Joe Cain Society says fest is kaput
The Joe Cain Society’s procession is history, event organizers say.
“It’s all over,” Ruth Poulter, secretary of the Joe Cain Society of California, said Monday.
She spoke after the Nevada City Chamber of Commerce – the event sponsor – opposed a ban on the consumption of alcohol on city streets during future Joe Cain processions at Monday’s City Council meeting.
Society representatives asked the City Council to impose such a ban, but the council took no action, saying it couldn’t resolve the conflict between the chamber and society.
The next procession was scheduled for March 2, 2003.
Society directors, who want the parade to be a family event, argued for the ban after 14 people were arrested for drunkenness during last February’s celebration.
Curt Colagross, one of the founders of the Joe Cain event and the society’s current treasurer, said Tuesday he is concerned about members’ future liability if open containers remain a part of the celebration.
Under current city rules, people can drink alcohol in the historical district during Joe Cain festivities and other chamber sponsored public events.
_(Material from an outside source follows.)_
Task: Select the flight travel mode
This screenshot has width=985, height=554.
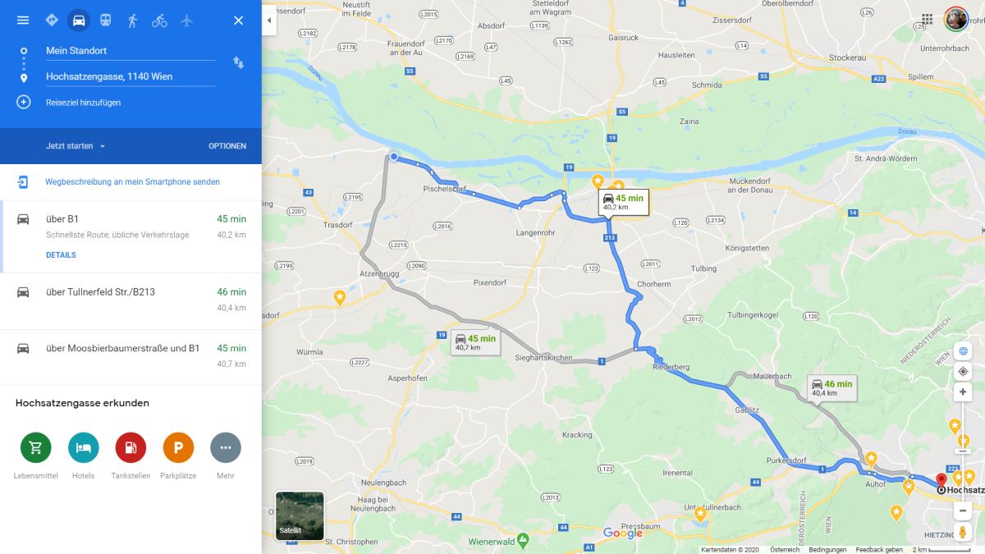Action: (186, 20)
If the city were to ban open alcohol containers during the Joe Cain procession, the chamber would withdraw its request to close the street for the event, chamber President David Vertin told the City Council Monday. The event would no longer be insured under the chamber’s policy, Vertin added.
Alcohol is not the problem, chamber representatives said. Unruly people are.
“We love the event. We just differ on how to take care of the problem,” Vertin said.
All chamber-sponsored events should operate under the same rules so as not to confuse the public, said Vertin. The chamber sponsors Joe Cain Day, the Fourth of July Parade, Constitution Day, the Nevada City Bicycle Classic, Summer Nights, Victorian Christmas and other events.
As a compromise, chamber members said the city should impose a ban on glass containers and ask that rooftops and balconies be off-limits to members of the general public.
Chamber members and business owners would also agree to pay up to $2,000 to pay for 10 additional police officers to patrol the streets during the procession. In addition, all publicity would include a statement spelling out a zero-tolerance policy for unruly spectators, they said.
Present at Monday’s City Council meeting were Mayor David McKay and Councilmen Conley Weaver and Steve Cottrell.
Cottrell suggested that society directors operate independently from the chamber, request the street closure for the procession, and ban open alcohol containers during the procession.
But Poulter said after the meeting the society wants to continue to work with the chamber in part because the community is so small.
Chamber members donate $500 annually to the Joe Cain festivities and sell tickets for the annual Joe Cain masquerade ball.
Cottrell appealed to Poulter and the society Tuesday to find a solution to the current impasse and hold the event.
Joe Cain Day, named after a Confederate soldier who brought Mardi Gras back to Mobile, Ala., has been a Nevada City tradition since 1992.